Wildflower meadows have been with us for millennia; in the wake of the last ice age, keystone species across the world such as wild horse, ox, bison, elk, wild boar and the aurochs (early species of cattle), developed a symbiotic relationship with the emerging grasslands. By feeding on the dominant plants and grasses, they allowed delicate and sensitive wild flowers to proliferate, creating micro-habitats for a multitude of species. 

   As farming practices developed a few thousand years B.C. and the large predators such as lynx and wolves were hunted down, mankind replaced them as top of the food chain. However, the special relationship between grazing animals and their environment continued unabated.

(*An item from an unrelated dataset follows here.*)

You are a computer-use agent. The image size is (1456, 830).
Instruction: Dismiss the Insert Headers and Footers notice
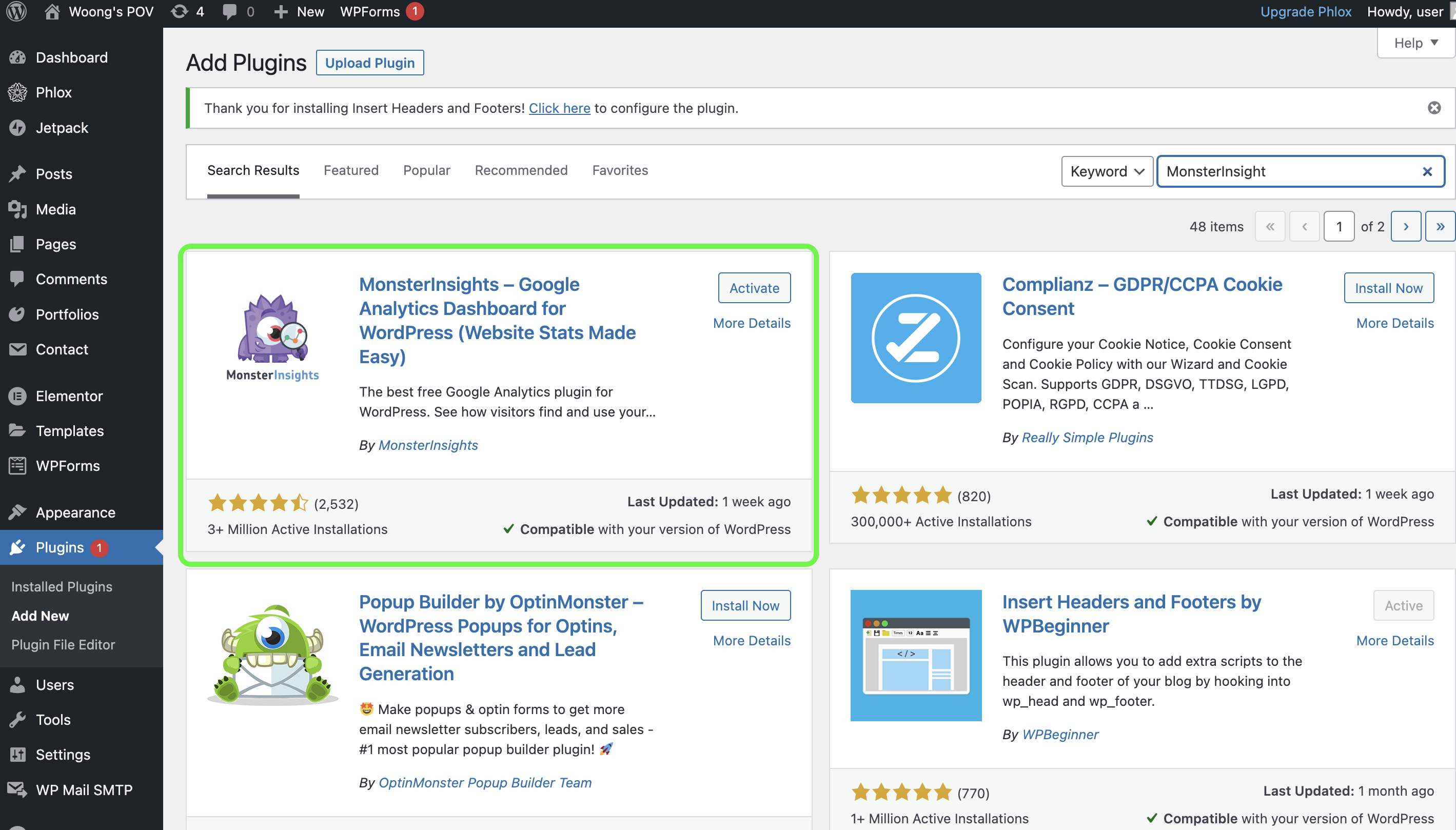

   “Behold the lilies of the field…” said Jesus “even Solomon in all his glory was not arrayed like one of these”, while, hundreds of years later, Shakespeare wrote:

   “When daisies pied and violets blue, and lady smocks all silver white, and cuckoo buds of yellow hue do paint the meadows with delight…”

   Since the second world war, when food production became a major priority, many of these meadowlands have disappeared; more than 97% to be precise. They gave way to re-seeded land, housing developments, arable land and plantation forestry.

   Yet they contain crucial biodiversity and absorb more carbon than British woodland. The constant, light level grazing, or hay making then grazing, keep the deep web of their root system constantly under stimulation and sending up fresh growth, and growing plants absorb carbon. By contrast, if these areas are neglected and allowed to become a wilderness, they become covered by mono-species such as nettle, bramble, blackthorn and dock, biodiversity dramatically declines, and while carbon is absorbed it is not at the same rates. 

   On average, British woodland absorbs about 2.5 tons of carbon per hectare per year, whereas species rich wildflower meadowland can absorb up to 3 tons per hectare in the same period. Only ‘wet woodland’ is capable of absorbing more.

   A single healthy meadow can be home to over one hundred species of wild flowers and grasses, plus the invertebrates that feed from them. They in their turn are the building blocks of an ecosystem that then supports small mammals, bats and birds. 

   They also slow floodwaters, buffer extreme weather, stop soil erosion and provide livestock with a nutrient rich diet.

   Not every species rich meadow is bright and showy with cornflowers and poppies. In fact, given two fields, one which is emerald green and the other is paler and scrubby, it is the paler scrubby one that is likely to be sheltering the tiny flowers of germander speedwell, forget-me-not, stitchwort and yellow tormentil, self-heal and bugle. The Sid Valley still has a number of species rich wildflower meadows, quietly supporting biodiversity as they have done for hundreds or even thousands of years, marked only by the buzzing of bees and the flutter of butterfly wings.

   Crucially, they support pollinators from early spring until late autumn, when other sources of pollen have dried up, and the woodland flowers of early spring have been overshadowed by a dense canopy of leaves.

Katherine Gray

   Given the symbiotic relationship between grazing animals and species rich meadowland, we would have to carefully consider any majority move towards a vegan or vegetarian diet, because the wildflower meadows would be lost, and with them the pollinators. There are a number of vegetarian and vegan landowners in Devon who support cattle grazing on their land because of their vital role in preserving and creating priority habitat, and with that habitat, carbon absorption.

   Amongst the complex needs of humanity for food, fuel and energy, not every field can be run as species rich meadowland. However, with this type of land use now running at less than 1% of total land use in the United Kingdom, we neglect it at our peril.